Tuesday, October 25, 2005

Deep thoughts by Undr

Dear Undies:

Once in a while, in my moments of lucidity, between medication, I often ask myself questions. To which I respond, "What? Who said that?!"

The point is, I often wonder about stuff. Such as, the shelf-life of a Twinkie, or why a bird chooses to poop on my car in the same spot everyday or even why the color of said poop is neon purple or about the possible reason that the poop is neon purple has to do with the fact that the bird's name is Twinkie. I dunno.

In any event, these are deep thoughts, people.

Anyways, here's a doozy of a question I have for you:

If you were to die* tonight, what would you regret not saying to someone and why?


oooh this is deep. I was "axed" this by someone and I'm still trying to answer it. So many regrets so little time.

Anyway, if you choose to play, click on "comments", write your comment, fool around with the word verification and lastly, do the hokey-pokey and turn yourself around. That's what it's all about!

Or write about it on your blog and send me the royalty check. Either way let me know.


Love,

Undr


PS Deep thoughts was brought to you by Rumpy's Food Emporium. Motto: Salmonella? What Salmonella?

*Please don't die, it would make me sad. But, would it kill you to put me in your will? Sheesh!

10 Comments:

At 11:15 PM, October 25, 2005, Blogger Jen-Nae said...

Wow...thats a good question to ponder. So I thought...and thought...and thought. And this is what I came up with:
Nothing.
I have no unfinished business with people. The ones I love know I love them (i tell them all the time) and the ones I dont like dont deserve my time or energy (eg. Ex's and the father of anika's kid). I have no regrets in life, not even with the bad stuff because they have all been learning opportunities for me.
And thats what I have decided with much thought.

 
At 12:02 AM, October 26, 2005, Blogger j2 said...

one possible regret of not saying something to someone...

"fuck you!" to my idiot manager.

or

(this is deep) talking with my dad about his alcoholism and how it has sucked and made him suck and part of me suck and how i forgive him because he is sick and has a disease but how i hate him and his evil alcholosm too.

 
At 1:52 PM, October 26, 2005, Blogger Liz said...

see my blog!

smiles

 
At 4:50 PM, October 26, 2005, Blogger GlitterGlamGirl05 said...
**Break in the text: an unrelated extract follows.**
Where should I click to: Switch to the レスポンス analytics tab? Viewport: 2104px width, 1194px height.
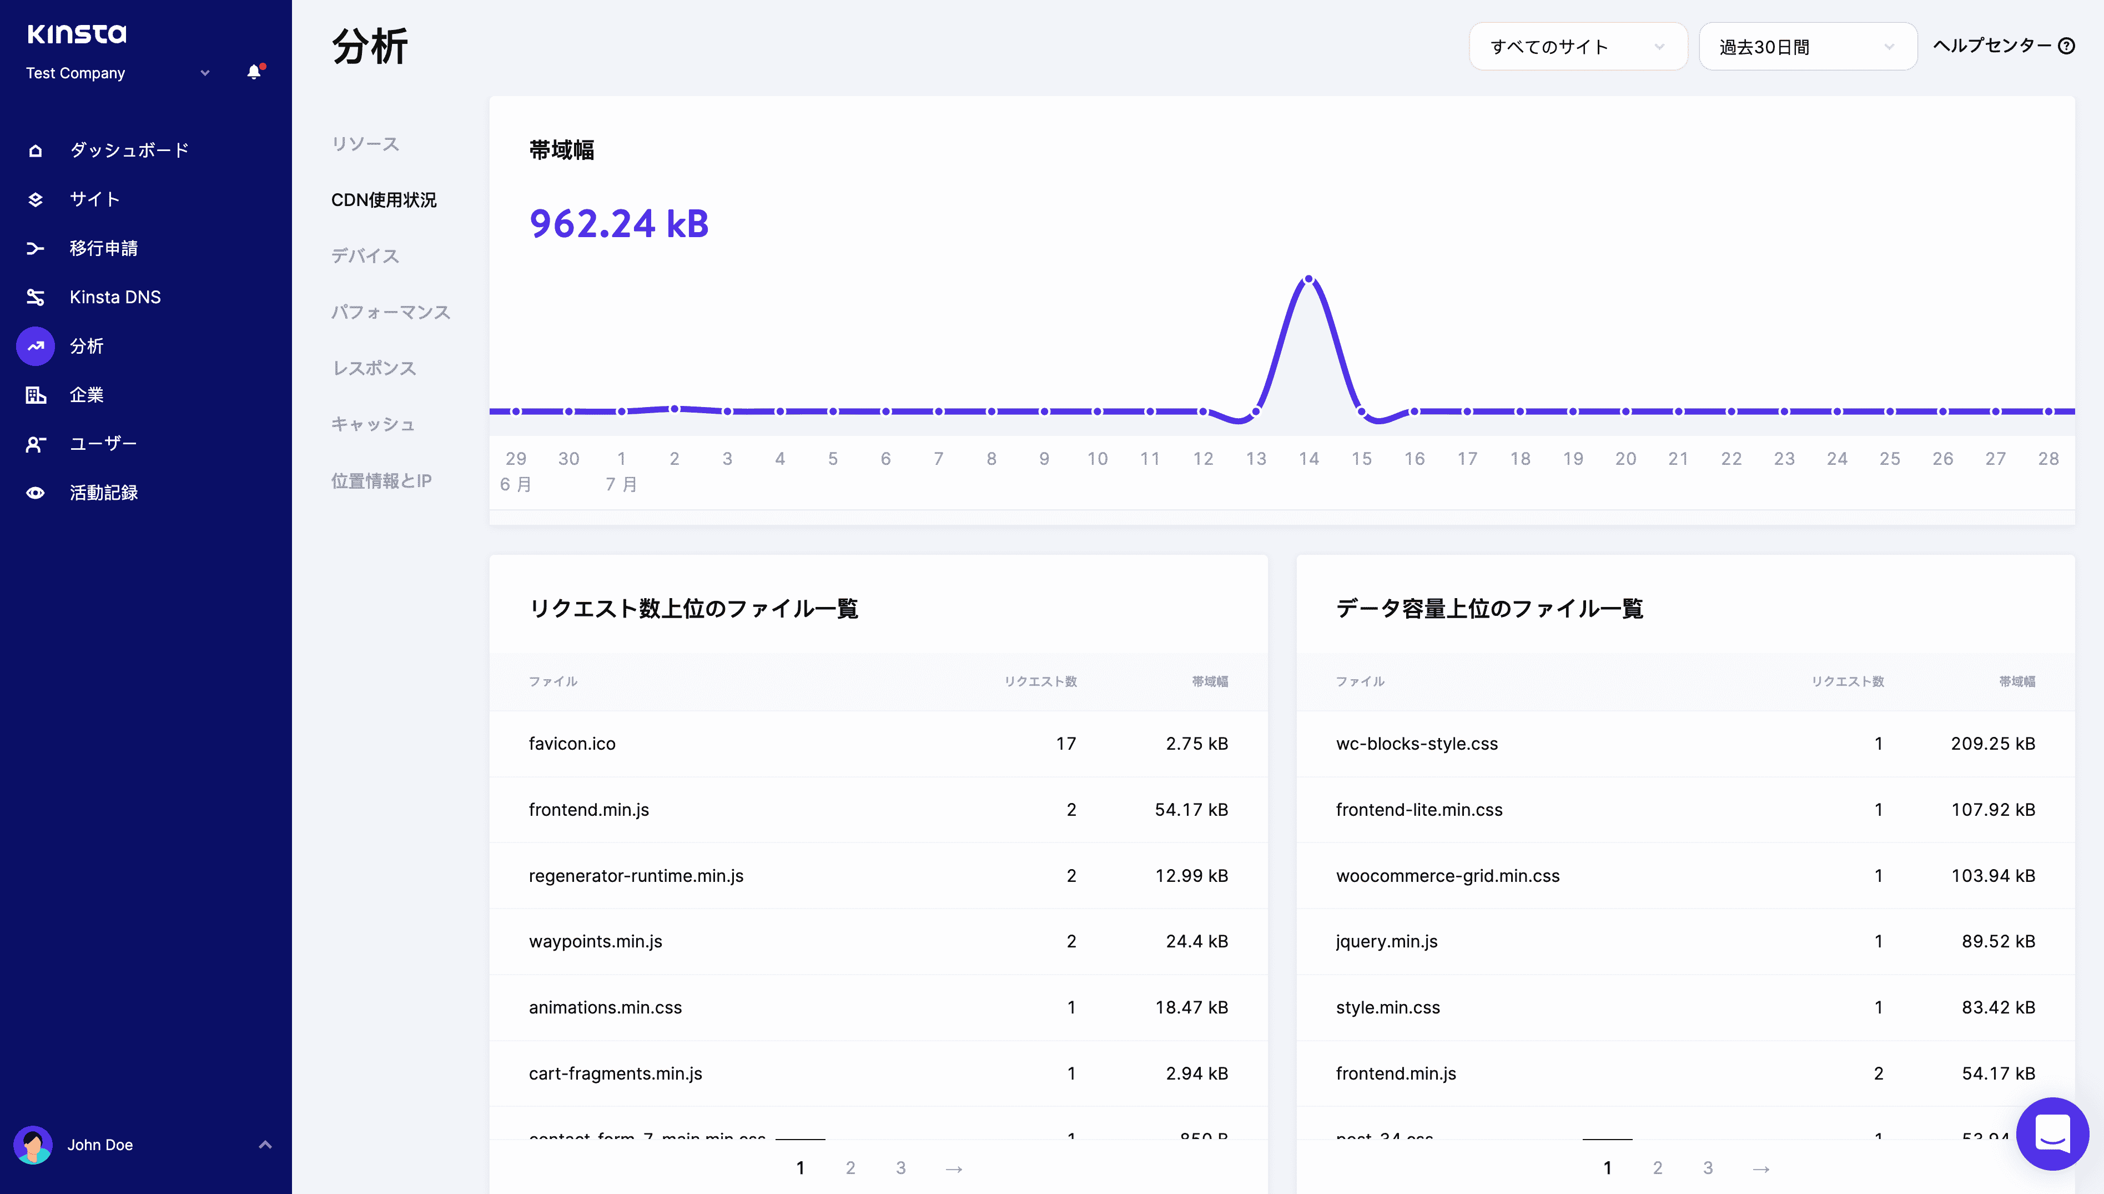[374, 367]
That is a tough question. I would regret not saying I love you to my family before I went to be and kiss my picture of Nikki Sixx.

 
At 5:37 PM, October 26, 2005, Blogger anika said...

The things I'd regret not saying would be things that would have made me more assertive (and I'm not even completely sure this sentence made sense!). What about you, Undr?

 
At 7:21 PM, October 26, 2005, Blogger gunngirl said...

Basically, to my father about how he was not much of one. I hated believing stuff he said and wishing he'd do what he was supposed to do. I now know it's HIS fault and not mine. Though I'm getting more assertive when I talk to him now.

It's great being an adult and not having to see him.

So, Undr, where's your story? Come on, spill it! ;)

 
At 9:55 PM, October 26, 2005, Blogger Gowan will not be silenced said...

well...if you read my blog, you'll get the next comment. I'd tell the bitch to stop being desperate and to get a life. I'd probably also tell one of my good friends that it hurts when she tells me that she hates everthing about living here. I can't help but take it personally. PS. not u shippy. i flub you.

PS. Hi Undi, Long time no blog.

 
At 10:27 PM, October 26, 2005, Blogger j2 said...

ooooohhh...

deleted post. come on give us a hint.

 
At 6:27 PM, October 27, 2005, Blogger glomgold said...

I guess that whole "I love you" business needs to be said at some point to family. Ugh...

 
At 12:37 AM, October 28, 2005, Blogger ramblin' girl said...

hmmm. actually talked with most of my family tonight (oddly enough) so wouldn't regret that...

maybe telling Undr his posts make me laugh?